Longitudinal data extracted from electronic health record (EHR) data presents numerous opportunities for the development methodology of clinical decision support tools aimed at improving the delivery of healthcare. However, EHR data also pose many modeling challenges due to the intrinsic nature of such data, for instance, incompleteness, (not at random) missingness, temporal scale resolution, etc. Though all of these make it difficult to directly apply existing machine learning methodology to address problems of representation, identification, and prediction, we can leverage recent developments in learning and encoding architectures to create models explicitly designed to accommodate to such settings. In this seminar we will cover three recently introduced approaches motivated by real-world applications in healthcare that will highlight the existing challenges, how they were addressed and experimental results to support how these newly proposed models outperform existing alternatives.

Bio

Ricardo Henao, a quantitative scientist, is an Associate Professor in the Biological and Environmental Science and Engineering (BESE) Division, member of the Smart Health Initiative (SHI), at KAUST (King Abdullah University of Science and Technology).
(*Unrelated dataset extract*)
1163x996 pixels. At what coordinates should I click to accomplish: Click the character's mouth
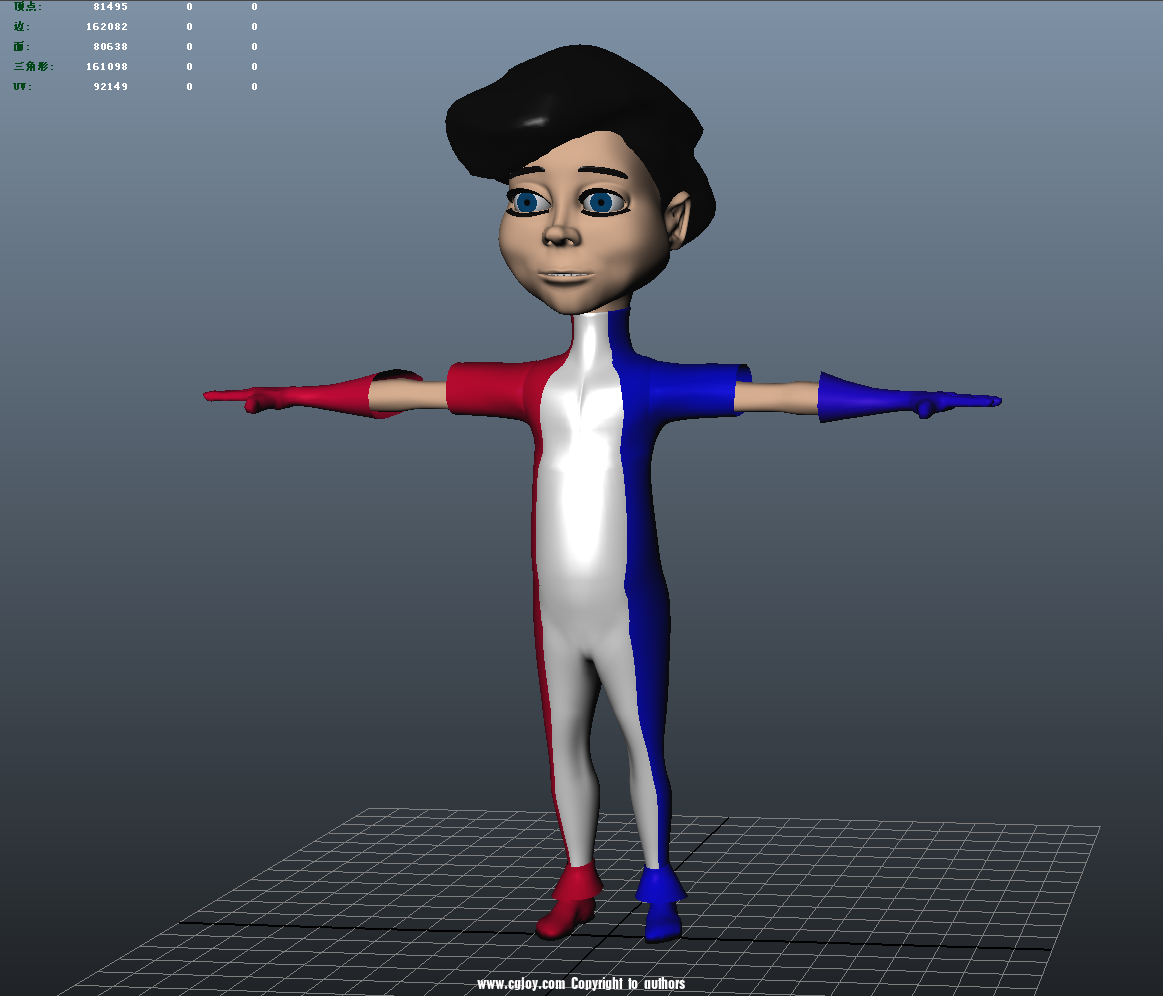[x=567, y=277]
He is also currently an Associate Professor in the department of Biostatistics and Bioinformatics, Department of Electrical and Computer Engineering (ECE), member of the Information Initiative at Duke (iiD), Duke AI Health and the Duke Clinical Research Institute (DCRI), all at Duke University. The theme of his research is the development of novel statistical methods and machine learning algorithms primarily based on probabilistic modeling. His expertise covers several fields including applied statistics, signal processing, pattern recognition and machine learning. His methods research focuses on hierarchical or multilayer probabilistic models to describe complex data, such as that characterized by high-dimensions, multiple modalities, more variables than observations, noisy measurements, missing values, time-series, multiple modalities, etc., in terms of low-dimensional representations for the purposes of hypothesis generation and improved predictive modeling. Most of his applied work is dedicated to the analysis of biological data such as gene expression, medical imaging, clinical narrative, and electronic health records. His recent work has been focused on the development of sophisticated machine learning models, including deep learning approaches, for the analysis and interpretation of clinical and biological data with applications to predictive modeling for diverse clinical outcomes.